### Written problem:
Convert the part of the records that opens with the line containing "This screenshot has height=556, width=859." and closes with the line containing "Click the word" into a JSON list of strings, one string per line, with blank lines left out.

___ Information supplied ___

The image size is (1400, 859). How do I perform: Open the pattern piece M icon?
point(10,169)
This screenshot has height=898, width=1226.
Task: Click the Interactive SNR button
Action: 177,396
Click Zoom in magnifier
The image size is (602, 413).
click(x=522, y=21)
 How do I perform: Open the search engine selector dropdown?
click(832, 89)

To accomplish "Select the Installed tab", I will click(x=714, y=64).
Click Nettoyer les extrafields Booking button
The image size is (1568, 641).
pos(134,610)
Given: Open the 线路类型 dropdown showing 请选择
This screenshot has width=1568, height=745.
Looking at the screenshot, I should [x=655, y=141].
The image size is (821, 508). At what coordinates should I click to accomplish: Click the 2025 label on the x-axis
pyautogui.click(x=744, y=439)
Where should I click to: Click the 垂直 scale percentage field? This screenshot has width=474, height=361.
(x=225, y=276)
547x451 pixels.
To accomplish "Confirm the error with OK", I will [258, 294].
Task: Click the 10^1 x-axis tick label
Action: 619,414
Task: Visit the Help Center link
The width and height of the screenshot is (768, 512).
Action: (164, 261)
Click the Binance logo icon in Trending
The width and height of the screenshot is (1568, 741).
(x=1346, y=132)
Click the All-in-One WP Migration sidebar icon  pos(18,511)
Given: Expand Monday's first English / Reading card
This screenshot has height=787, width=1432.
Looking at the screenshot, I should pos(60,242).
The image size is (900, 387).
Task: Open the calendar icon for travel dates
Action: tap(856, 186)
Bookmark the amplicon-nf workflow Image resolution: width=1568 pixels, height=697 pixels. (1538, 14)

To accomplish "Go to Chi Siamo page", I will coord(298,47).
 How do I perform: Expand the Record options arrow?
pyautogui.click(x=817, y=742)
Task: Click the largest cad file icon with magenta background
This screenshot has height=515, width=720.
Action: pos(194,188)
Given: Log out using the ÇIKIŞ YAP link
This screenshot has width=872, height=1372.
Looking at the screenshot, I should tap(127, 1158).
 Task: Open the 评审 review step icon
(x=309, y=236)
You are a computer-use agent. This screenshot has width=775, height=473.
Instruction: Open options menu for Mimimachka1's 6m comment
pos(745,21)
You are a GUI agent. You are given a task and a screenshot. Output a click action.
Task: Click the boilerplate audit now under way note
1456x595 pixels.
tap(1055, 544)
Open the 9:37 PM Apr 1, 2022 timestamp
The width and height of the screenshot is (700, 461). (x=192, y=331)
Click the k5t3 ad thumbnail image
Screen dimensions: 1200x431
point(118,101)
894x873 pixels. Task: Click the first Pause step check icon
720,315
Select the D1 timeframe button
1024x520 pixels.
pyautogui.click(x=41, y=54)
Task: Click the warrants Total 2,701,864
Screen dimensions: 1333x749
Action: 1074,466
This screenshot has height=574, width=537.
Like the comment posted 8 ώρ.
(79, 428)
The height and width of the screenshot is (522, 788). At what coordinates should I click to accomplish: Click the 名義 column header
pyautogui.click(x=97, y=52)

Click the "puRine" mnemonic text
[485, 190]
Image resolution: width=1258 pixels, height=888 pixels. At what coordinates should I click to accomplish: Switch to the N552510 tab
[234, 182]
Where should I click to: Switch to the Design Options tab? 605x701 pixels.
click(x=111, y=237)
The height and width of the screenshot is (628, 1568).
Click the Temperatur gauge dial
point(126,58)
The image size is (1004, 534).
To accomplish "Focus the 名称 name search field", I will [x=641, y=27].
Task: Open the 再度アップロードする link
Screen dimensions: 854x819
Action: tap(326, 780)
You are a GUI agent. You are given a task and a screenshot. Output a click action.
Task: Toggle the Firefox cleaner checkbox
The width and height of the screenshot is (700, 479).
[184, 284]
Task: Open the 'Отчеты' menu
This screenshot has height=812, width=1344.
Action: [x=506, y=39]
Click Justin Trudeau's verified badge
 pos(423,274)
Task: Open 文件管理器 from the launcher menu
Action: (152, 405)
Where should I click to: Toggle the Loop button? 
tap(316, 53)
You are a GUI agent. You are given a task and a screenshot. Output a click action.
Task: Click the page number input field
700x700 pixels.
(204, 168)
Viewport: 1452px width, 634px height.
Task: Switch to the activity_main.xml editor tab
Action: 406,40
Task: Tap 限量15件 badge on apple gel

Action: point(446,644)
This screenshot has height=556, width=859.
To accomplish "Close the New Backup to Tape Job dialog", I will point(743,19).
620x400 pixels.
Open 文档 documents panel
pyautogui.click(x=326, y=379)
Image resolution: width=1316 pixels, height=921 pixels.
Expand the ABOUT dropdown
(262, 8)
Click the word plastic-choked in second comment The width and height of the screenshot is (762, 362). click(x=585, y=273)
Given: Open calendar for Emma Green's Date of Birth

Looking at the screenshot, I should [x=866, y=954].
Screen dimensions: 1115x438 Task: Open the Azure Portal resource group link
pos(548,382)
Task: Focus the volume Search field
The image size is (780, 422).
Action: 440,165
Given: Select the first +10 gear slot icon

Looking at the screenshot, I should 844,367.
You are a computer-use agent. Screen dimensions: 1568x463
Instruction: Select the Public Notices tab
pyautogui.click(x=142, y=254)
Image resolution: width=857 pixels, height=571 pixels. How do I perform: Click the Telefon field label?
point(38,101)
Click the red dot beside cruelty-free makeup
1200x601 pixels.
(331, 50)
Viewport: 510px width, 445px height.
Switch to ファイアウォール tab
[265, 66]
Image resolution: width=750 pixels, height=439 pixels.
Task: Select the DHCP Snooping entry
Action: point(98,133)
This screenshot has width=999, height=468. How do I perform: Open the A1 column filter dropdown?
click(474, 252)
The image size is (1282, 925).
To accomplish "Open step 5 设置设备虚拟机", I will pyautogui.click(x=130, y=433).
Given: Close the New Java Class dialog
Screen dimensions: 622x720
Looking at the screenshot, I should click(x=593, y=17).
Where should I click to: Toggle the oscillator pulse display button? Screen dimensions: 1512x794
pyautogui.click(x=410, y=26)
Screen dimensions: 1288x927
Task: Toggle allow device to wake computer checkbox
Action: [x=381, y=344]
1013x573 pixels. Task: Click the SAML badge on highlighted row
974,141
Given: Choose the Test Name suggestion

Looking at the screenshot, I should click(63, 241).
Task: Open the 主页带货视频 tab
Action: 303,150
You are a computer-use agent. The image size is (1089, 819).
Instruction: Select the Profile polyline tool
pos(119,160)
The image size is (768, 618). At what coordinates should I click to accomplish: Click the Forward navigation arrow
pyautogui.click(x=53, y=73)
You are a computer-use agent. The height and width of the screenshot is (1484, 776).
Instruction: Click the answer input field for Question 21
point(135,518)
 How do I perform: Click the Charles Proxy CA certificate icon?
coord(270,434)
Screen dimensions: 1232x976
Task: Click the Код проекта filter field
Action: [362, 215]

___

### Output of the task:
[
  "This screenshot has height=556, width=859.",
  "To accomplish \"Close the New Backup to Tape Job dialog\", I will point(743,19).",
  "620x400 pixels.",
  "Open 文档 documents panel",
  "pyautogui.click(x=326, y=379)",
  "Image resolution: width=1316 pixels, height=921 pixels.",
  "Expand the ABOUT dropdown",
  "(262, 8)",
  "Click the word plastic-choked in second comment The width and height of the screenshot is (762, 362). click(x=585, y=273)"
]